The Breakfast Table

Classical Virtue for the Browser Set

Dear Susan,

It’s our final morning at the breakfast table together, so I’ll take an extra rasher of bacon. My wife is off in New York for five weeks studying to be an even bigger religious zealot than she already is (she’s actually taking a serious Talmud course) so I’ve got to break the Kosher rules while I can. It’s been a real pleasure keeping cybercompany with you. This experience has also loosened some of my skepticism about the importance of the internet. I’m beginning to think that on-line writing really is a new and legitimate genre, halfway between traditional prose and speech. It seems that you’ve got to reverse your organizational method, putting the random stray points up top before easing in to your main argument. You’ve also got to change direction often to fool the reader into thinking he or she has clicked on to a new page, to ward off restlessness. The pace is more stop-and-go than fluid. I woke up in the middle of the night a few days ago thinking maybe that I should write the book I’m working on in this format, to see if it works in print. Maybe this is the prose style of the future, a long way from Henry James.

But I don’t see how the internet is going to replace print. Slate has evolved quickly to the medium, but much on-line writing, like our little feature, is commentary on the print world. So far I don’t see how the short bursts of on-line writing could survive on their own. My wife’s the Talmud reader in the family, but as I understand it, they stick a passage of the Torah in the center of the page and then the Talmud consists of competing paragraphs of commentary by various rabbis arranged on page around it. Forgive the absurd comparison, but so far on-line seems to be the Talmud to print’s Torah.

The format does seem to weaken authority. Take our exchange. We’re writing in Slate but the editors have much less editorial presence in this section than editors do in any print magazine. I think I read in one of Kinsley’s Readme’s that some staffers post their own copy. On-line seems to reduce the power of editors and increase the power of writers. Which brings up my pet peeve with Slate. In the “Other Magazines” section they don’t list the authors of pieces, just the magazines. But if the Slateniks really believed articles are just the product of the collective magazine, why do they have bylines here? Why don’t they become like the Economist. Often enough, the author of a piece is more important than where it appeared. But if they listed authors, it would be harder to flatten articles to fit the stereotype assigned to each magazine, which is the column’s frequent conceit.

Everybody should go back and reread the paragraphs you had yesterday on Ken Starr’s thinking. They seem right on to me. The only question I have concerns how prosecutors think. When journalists and politicos get on a case, they get morally outraged if they think somebody is getting away with something awful. This is a good emotion but it leads to a Captain Ahab obsessiveness. The Dems say this is what has happened to Starr, but can a large prosecutorial team get so worked up? Isn’t it possible that their doggedness suggests they have something new and big we don’t know about? Are there high profile cases in which prosecutors have dropped a bombshell in their report? If not, you’re surely right. A few small indictments (I doubt V. Jordan gets one) and we all go back to debating social security privatization.
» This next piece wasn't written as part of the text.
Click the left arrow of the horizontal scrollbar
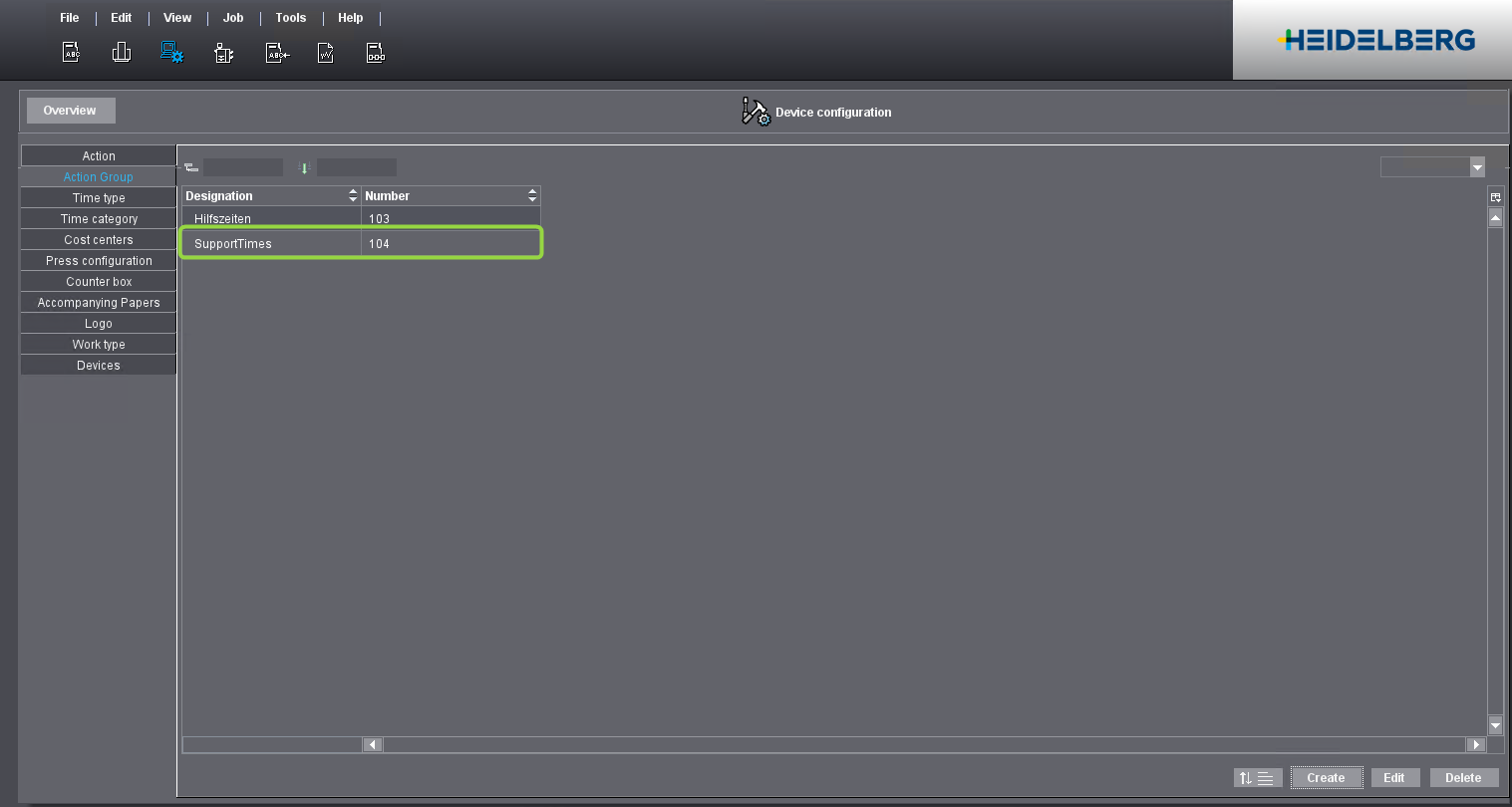This screenshot has width=1512, height=807. click(372, 744)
The one must-read piece in the paper’s today is Mark Helprin’s op-ed in the Wall Street Journal. Helprin is a national treasure. A great novelist, he’s also the finest rhetorician writing for newspapers. I think his political judgments are sometimes wrong, and no doubt many think them crazy, but there is nobody who can phrase an essay as well, or develop such thundering momentum.

The essence of Helprin, I think, is that he is a classical man in a post-modern age. His notions of virtue and vice come from Pericles and Plutarch. The three words that ring though his writing are honor, land, and history. He reveres these things in a way that is rare today. In conversation he can be wry and witty, but his prose is usually classical. Here’s a sentence from today’s piece: “Nearly 400 years of America’s hard-earned accounts–the principles we established, the battles we fought, the morals we upheld for century after century, our very humility before God–now flow promiscuously through our hands, like blood onto sand, squandered and laid waste by a generation that imagines history to have been but a prelude for what it itself will accomplish.”

I’m as cynical as the next guy, but I must still be a conservative because I admire sentiments like that. And I’m not entirely sure how such essays can be expressed on-line.